§ **DOCUMENT EXTRACT**:
============================================================
For there to be a proposal within the meaning of s 176, it is not necessary that there should be a scheme in a complete form capable of being presented to the creditors for being voted on   Where there is such a proposal, and even before it is put to anybody, the company or any member or creditor of the company may move the court for a restraining order pursuant to s 176(10). The policy of the section is not such that a s 176(10) application has to be tagged on to a s 176(1) application. The two may be brought independent of the other.

[24] Also relevant is the case of Lityan Holdings Berhad and Others [2007] MLJU 66; [2007] 3 CLJ 554 where it is held:

A restraining order could not be made under s 176(10) of the Companies Act 1965 based merely on facts stated in the supporting affidavit of the plaintiffs. The granting of a restraining order is a serious matter that involves the interest of shareholders and creditors of the company. Firstly, before a restraining order can be granted under s 176(10) there must be in place a proposed  compromise or arrangement between the plaintiff and its creditors, or any class of them or between the company and its members or any class of them . Secondly, the company must be able to present a viable proposal for the consideration of the court supported by views of experts.
============================================================
§ **TASK SET**:
[A] Can you reproduce the restraining-order passage between "[24] Also relevant" and "views of experts.", inclusive, switching "creditors" to "lenders"?
[B] Can you resume the passage on restraining orders, picking up after its last sentence?
The records play no part here.

§ **DATA EXTRACT**:
============================================================
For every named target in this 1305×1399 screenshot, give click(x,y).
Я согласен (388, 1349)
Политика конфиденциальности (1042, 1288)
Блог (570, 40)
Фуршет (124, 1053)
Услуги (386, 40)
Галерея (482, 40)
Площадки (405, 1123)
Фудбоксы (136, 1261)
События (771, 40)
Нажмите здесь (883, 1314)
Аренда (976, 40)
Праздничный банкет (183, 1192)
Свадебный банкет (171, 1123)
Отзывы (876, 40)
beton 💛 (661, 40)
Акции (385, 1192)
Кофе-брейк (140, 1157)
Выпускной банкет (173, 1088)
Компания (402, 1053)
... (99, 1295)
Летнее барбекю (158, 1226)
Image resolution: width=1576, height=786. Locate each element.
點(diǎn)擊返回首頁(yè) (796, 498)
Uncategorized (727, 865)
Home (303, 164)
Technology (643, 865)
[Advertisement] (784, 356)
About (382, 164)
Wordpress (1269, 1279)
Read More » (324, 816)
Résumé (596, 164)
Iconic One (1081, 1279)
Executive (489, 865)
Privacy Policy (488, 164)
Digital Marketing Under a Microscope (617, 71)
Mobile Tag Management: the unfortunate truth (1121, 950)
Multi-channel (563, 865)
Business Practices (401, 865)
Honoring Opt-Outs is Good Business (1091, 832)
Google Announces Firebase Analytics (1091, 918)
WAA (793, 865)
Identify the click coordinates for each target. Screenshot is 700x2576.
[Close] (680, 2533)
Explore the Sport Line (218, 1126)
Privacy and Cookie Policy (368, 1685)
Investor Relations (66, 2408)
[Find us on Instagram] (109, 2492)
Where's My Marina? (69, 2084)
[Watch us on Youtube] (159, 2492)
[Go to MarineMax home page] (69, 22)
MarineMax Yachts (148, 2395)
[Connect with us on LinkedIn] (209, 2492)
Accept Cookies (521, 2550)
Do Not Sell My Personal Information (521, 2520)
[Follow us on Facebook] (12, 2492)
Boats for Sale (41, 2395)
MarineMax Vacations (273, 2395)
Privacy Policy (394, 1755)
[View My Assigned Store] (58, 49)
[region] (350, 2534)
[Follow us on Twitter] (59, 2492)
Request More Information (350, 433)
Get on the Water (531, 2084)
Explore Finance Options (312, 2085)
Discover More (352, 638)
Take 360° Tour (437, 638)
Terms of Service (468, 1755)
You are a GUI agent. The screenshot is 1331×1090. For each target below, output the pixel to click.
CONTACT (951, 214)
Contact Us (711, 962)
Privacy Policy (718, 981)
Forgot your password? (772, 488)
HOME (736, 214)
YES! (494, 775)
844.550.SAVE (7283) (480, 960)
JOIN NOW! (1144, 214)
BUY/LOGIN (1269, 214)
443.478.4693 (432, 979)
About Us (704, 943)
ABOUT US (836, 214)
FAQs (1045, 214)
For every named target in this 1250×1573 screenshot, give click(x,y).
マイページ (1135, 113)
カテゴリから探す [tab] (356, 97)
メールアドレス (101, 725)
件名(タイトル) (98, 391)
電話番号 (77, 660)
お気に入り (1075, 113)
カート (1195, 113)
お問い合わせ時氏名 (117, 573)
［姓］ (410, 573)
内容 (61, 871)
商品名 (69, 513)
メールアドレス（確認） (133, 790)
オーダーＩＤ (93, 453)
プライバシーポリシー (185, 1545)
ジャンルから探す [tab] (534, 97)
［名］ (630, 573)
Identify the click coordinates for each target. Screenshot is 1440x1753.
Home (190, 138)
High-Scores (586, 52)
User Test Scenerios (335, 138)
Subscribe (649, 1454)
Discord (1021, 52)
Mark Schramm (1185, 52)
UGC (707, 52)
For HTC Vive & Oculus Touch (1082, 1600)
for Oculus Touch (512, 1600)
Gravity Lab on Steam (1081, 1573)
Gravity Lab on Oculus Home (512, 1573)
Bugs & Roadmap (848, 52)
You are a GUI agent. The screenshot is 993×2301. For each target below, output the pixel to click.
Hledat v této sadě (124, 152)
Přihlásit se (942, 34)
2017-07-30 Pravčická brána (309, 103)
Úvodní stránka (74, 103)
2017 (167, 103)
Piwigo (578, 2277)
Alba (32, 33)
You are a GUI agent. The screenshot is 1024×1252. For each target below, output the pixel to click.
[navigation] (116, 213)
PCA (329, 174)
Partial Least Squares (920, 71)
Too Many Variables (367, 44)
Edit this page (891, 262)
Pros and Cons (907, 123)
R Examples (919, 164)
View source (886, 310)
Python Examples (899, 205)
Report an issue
============================================================
§ **ANSWERS PROVIDED**:
[A]
[24] Also relevant is the case of Lityan Holdings Berhad and Others [2007] MLJU 66; [2007] 3 CLJ 554 where it is held:

A restraining order could not be made under s 176(10) of the Companies Act 1965 based merely on facts stated in the supporting affidavit of the plaintiffs. The granting of a restraining order is a serious matter that involves the interest of shareholders and lenders of the company. Firstly, before a restraining order can be granted under s 176(10) there must be in place a proposed  compromise or arrangement between the plaintiff and its lenders, or any class of them or between the company and its members or any class of them . Secondly, the company must be able to present a viable proposal for the consideration of the court supported by views of experts.

[B]
[25] In Jin Lin Wood Industries Sdn Bhd & Ors v Mulpha International Bhd [2005] MLJU 326; [2005] 7 CLJ 208 where at held [2] and [3] it states:

The restraining order needed to be extended so that the scheme would not be defeated by the filing of legal suits. If legal suits were to get in the way, all the effort, preliminary discussions and liaising with the relevant authorities to fulfil all the legal requirements would come to naught. As far as the authorities were concerned, the Securities Commission had asked for and had obtained information regarding the restructuring. The Ministry of International Trade and Industry (MITI) had said that in principle, they had no objections to the scheme.
The mere exclusion of a certain creditor does not open the applicants to imputations of mala fides and abuse of process. Under s 176(1), the applicants have the discretion not to compromise with all creditors and the rights of the remaining creditors are merely stayed. Further, there was no reason to worry about being left out in the cold as there were sufficient safeguards under the provisions of the Companies Act 1965, for instance ss 176(10B), (10C), (10D), (10F) and (10G) that provide stringent penalties for violators.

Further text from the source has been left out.